It is not often that a company’s investment in a frontier market phones home so clearly. Vodafone made plans this week to launch M-Pesa in Europe. From modest beginnings in Kenya seven years ago, the mobile money service provided by Safaricom, Vodafone’s subsidiary, handles the equivalent of a third of the country’s gross domestic product a month in text-messaged cash.
That is one milestone. Here is another: also this week, the UK government said that it had hit a long-held target of spending 0.7 per cent of economic output on overseas aid. The prime minister called it his “proudest achievement” in office. Others grumbled. What value does aid – often in the same frontier markets – bring, and for whom?
Look to the link between the two milestones. It exists, if distantly, in M-Pesa itself. For all its enormity in 2014, the system started as a £2m pilot project in 2006. Vodafone supplied half the funding. But the rest came via the UK’s Department for International Development.
This prompts a simple question. What stopped one of the world’s biggest telecoms companies – one that generated £8bn of free cash flow the year before – putting another £1m at risk for M-Pesa? Arguably, it was right for UK taxpayers to put in money regardless. Just under £1m is cheap at the price for a chance to transform an East African economy’s infrastructure. Would that similar slices of Dfid’s current £12bn budget were always as effective.

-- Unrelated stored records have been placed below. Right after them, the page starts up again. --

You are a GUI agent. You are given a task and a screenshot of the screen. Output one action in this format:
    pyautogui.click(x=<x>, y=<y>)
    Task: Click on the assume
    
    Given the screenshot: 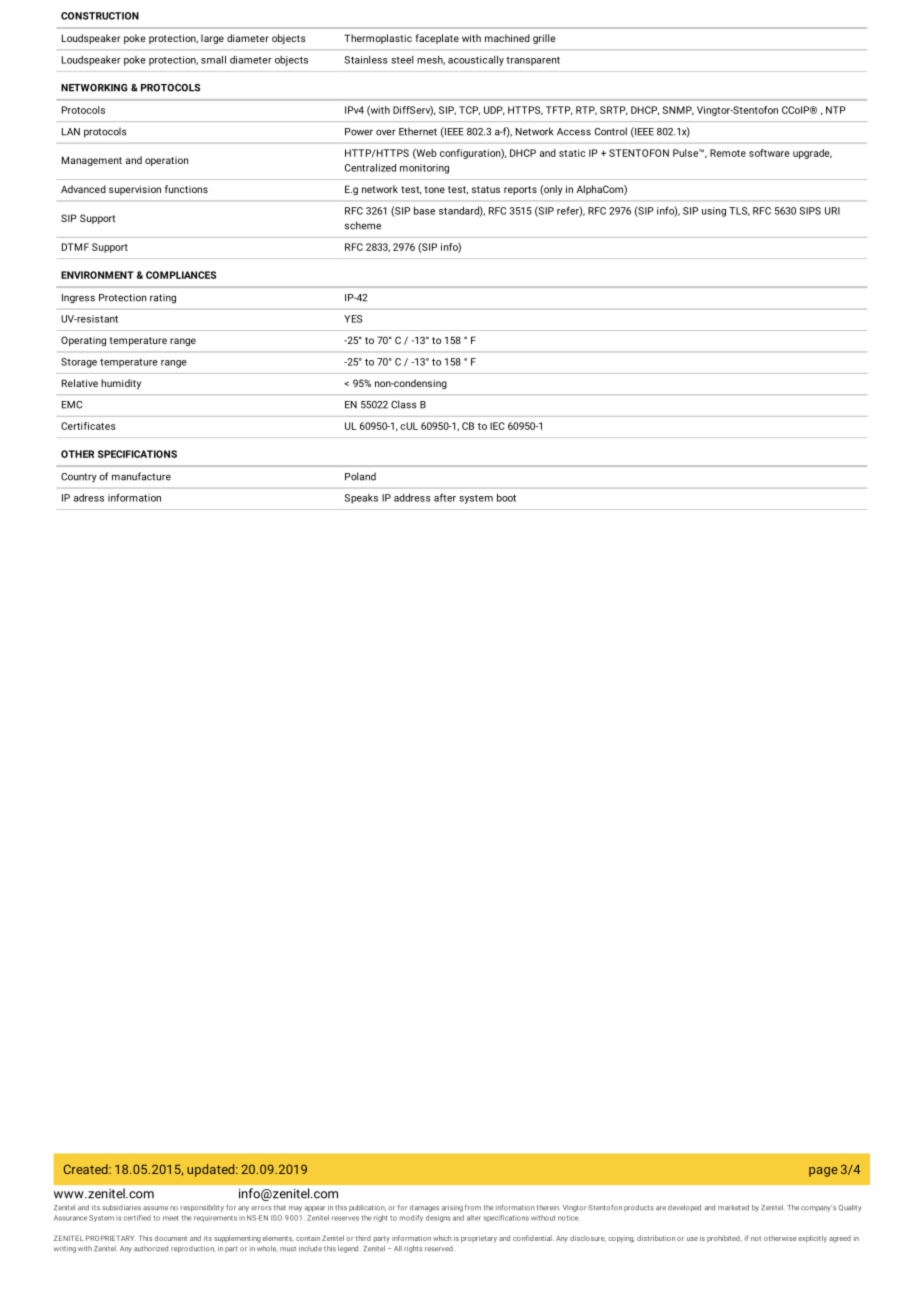 What is the action you would take?
    pyautogui.click(x=155, y=1208)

But should taxpayers have shared in M-Pesa’s long-run upside through equity? Vodafone probably did not take all the initial risk because it could not be sure of the future market at first. The original trial set out to improve microfinance loans: only gradually did M-Pesa’s use for sending money cheaply become apparent. Vodafone later put plenty of investment into building up a wider network. Safaricom had significant market share in 2006, and has grown since. M-Pesa secures customer loyalty, crucial for any telecoms provider. That is one benefit of M-Pesa being early in mobile money’s revolution.